For the first time, DES researchers can combine measurements of matter distribution, galaxies, and galaxy clusters to further our understanding of dark energy. Our Universe is expanding all the time. The reason for this expansion remains unknown.
The Dark Energy Survey (DES) scientists have devised a method to ascertain the reason. It is possible to figure out what is going on by combining measurements of matter distribution, galaxies, and galaxy clusters.
This is a difficult goal to achieve. So researchers from the Department of Energy’s SLAC National Accelerator Laboratory, Stanford University, and the University of Arizona devised a solution. Scientists discovered more precise measurements of the average density of matter and its proclivity to clump together in their new study.
Scientists uncovered more precise measurements of the average density of matter and its propensity to clump together.
“It is one of the best constraints from one of the best data sets to date,” said Chun-Hao To, a lead author on the new paper and a graduate student at SLAC and Stanford working with Kavli Institute for Particle Astrophysics and Cosmology Director Risa Wechsler.
Typically, scientists could combine all available data to improve their estimates.

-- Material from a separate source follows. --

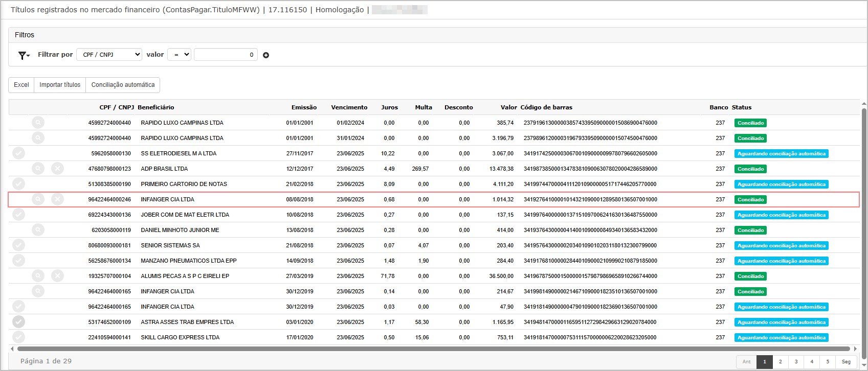Viewport: 868px width, 371px height.
Task: Click the X icon for ALUMIS PECAS row
Action: tap(58, 276)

However, there is a problem. Matter distributions, galaxies, and galaxy clusters are all linked. Scientists must take this relationship seriously or risk ‘double counting,’ putting too much weight on some data and not enough on others.
To avoid such data mishandling, a new model was created that takes into account connections in the distributions of all three quantities: matter, galaxies, and galaxy clusters. As a result, they were able to produce the first-ever analysis that properly combined all of these disparate data sets in order to learn about dark matter and dark energy.
“Adding that model into the DES analysis has two effects,” he explained. First, measurements of matter distributions, galaxies, and galaxy clusters tend to introduce various types of errors. By combining all three measurements, any such errors are easier to identify, making the analysis more robust. Second, the three measurements differ in their sensitivity to matter’s average density and clumpiness. As a result, combining all three can improve the DES’s precision in measuring dark matter and dark energy.”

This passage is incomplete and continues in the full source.